[[ Input material open ]]
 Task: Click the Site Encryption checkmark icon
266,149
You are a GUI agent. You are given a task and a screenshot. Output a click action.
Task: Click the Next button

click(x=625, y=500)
[[ Input material closed ]]
What is being asked: Starting from the line with "You are a GUI", write out every remaining line of the data above exactly, the final line included, and nothing before it.

Expected answer:
You are a GUI agent. You are given a task and a screenshot. Output a click action.
Task: Click the Next button

click(x=625, y=500)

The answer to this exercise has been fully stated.